The present invention also includes a method for removing fibroblasts growing from the surface of in vitro proliferated Langerhans islets by providing a plurality of proliferated islets having fibroblasts growing therewith in a gel matrix. The islets are collected from the gel matrix, along with the fibroblasts which are growing with the islets. An enzyme, such as dispase, is added to the collected islets and to any gel adhering to the surface of the collected islets and then this is incubated to provide an incubated product.
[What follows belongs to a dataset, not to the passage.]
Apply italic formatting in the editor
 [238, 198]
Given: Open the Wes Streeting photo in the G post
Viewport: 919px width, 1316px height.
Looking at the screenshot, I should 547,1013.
The incubated product is then aspirated back and forth numerous times causing the gel acted on by the dispase to be removed from the islets thereby exposing the fibroblasts to the force being created during the back and forth aspiration which causes the fibroblasts to become separated from the surface of the islets to prepare fibroblast free islets.
The present invention also includes the culture product of proliferated fibroblast free islets produced by the method according to the present invention and the use of the proliferated fibroblast free islets produced by the method according to the present invention in treating diabetes mellitis by transplanting the proliferated Langerhans islets endocrine cells into a patient suffering from diabetes mellitis. In addition, the present invention further includes the use of the proliferated fibroblast free islets from a patient produced by the method according to the present invention to treat diabetes mellitis and to regenerate islets in the patient by autotransplanting the proliferated Langerhans islets endocrine cells into the patient suffering from diabetes mellitis.